THREE PIONEERS: THE SCHLAGINT- WEIT BROTHERS

HELGA ALCOCK

HERMANN, ADOLPH and Robert Schlagintweit are household names in the world of exploration, both in the Swiss Alps and in India and High Asia, but considering the outstanding achievements of the three brothers very? little is known about them. This narrative is written to give an outline of their distinguished careers.

They were Bavarians, born in Munich between 1826 and 1833, sons of an eminent Eye Specialist who had the distinction of operating on the beautiful Lola Montez, the dancer for whom King Ludwig I of Bavaria gave up his throne. They grew up in a cultured home at a time when Munich was the centre of learning in that part of Europe. It is not surprising that with this background they were not only prominent scientists but also very competent artists, good linguists and distinguished mountaineers.

Their journals make fascinating reading; their first book was published in 1850, Investigations of the physical Geography of the Alps, (Untersuchungen iiber die physikalische Geographie der Alpen), to be followed in 1854 by a second volume Fresh Investigations (Neue Untersuchungen). These were written by Hermann and Adolph when they were both in their early 20s and when they had made the second ascent (22-8-1851) of the Ostspitze of Monte Rosa, one of their guides being 'Old Peter' Taugwalder, one of the three survivors with Whymper of the first ascent of the Matterhorn in 1865. At the age of 18 Adolph crossed the Old Weisstor with one guide only, Johann Josef zum Taugwald, an unusual feat at that time. However, this was only the curtain-raiser; their travels to the East started in September, 1854 at the instigation of the distinguished explorer and geographer, Baron von Humboldt, who was asked by the East India Co. to recommend leaders for an expedition to make a further survey of magnetic and other physical and geographical features of India which Captain Elliot had begun in 1846, but could not complete because of ill-health.

In February 1854, Adolph left Munich for London to meet the directors of the East India Co. and leading members of the Royal Society. In the meantime Hermann and Robert travelled to Berlin to collect the scientific instruments that they would need. In September everything was prepared and on the 20th the three brothers sailed from Southampton. After the strenuous months of preparation they found the two weeks' sea voyage on the steamer Indus a most enjoyable experience. They landed in Alexandria, a town which they described as quite european and modern in character. Cairo, on the other hand, was more 'native', with many bazaars and uninhabited palaces. The travellers had to wait several days in Cairo while mail from Alexandria and Suez was re-sorted. The journey across the desert from Cairo to Suez, which took 16 hours, was an unpleasant ordeal. Luggage went by camel, passengers travelled in two-wheeled covered wagons. Mules and horses were used and there were no roads. Many of the passengers were sick and they were disappointed to find Suez a small and dirty town. On 8 October they left Suez for A-den on board a comfortable paddle-steamer on which champagne was served with other table wines. After one more change of steamer at Aden they arrived in Bombay on 26 October and stayed there for some weeks preparing for their cross-country trek to Madras.

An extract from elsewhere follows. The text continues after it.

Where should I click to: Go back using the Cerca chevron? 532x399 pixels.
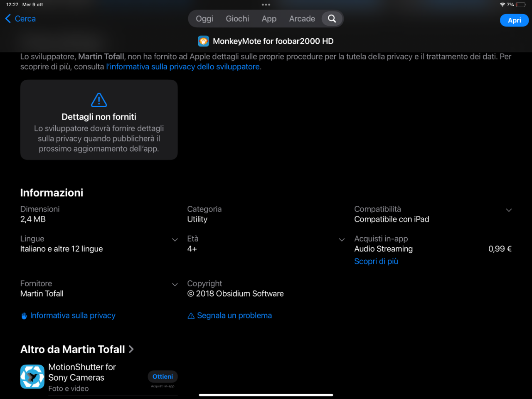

The Indian government gave them an absolutely free hand in selecting their team. The senior and outstanding recruit was Lieutenant Adams from Calcutta. By contrast in origin was Abdul, a Mohammedan from Madras. Added to these were six interpreters and a team of collectors, supervised by Mr Monteiro, an Indo-Portuguese of Calcutta who continued the work after the Schlagintweits had left India. Amongst the interpreters Mohammad Amin was an elderly Turkistani from Yarkand who gave them the most valuable help in Turkistan where he had had considerable experience as a trader.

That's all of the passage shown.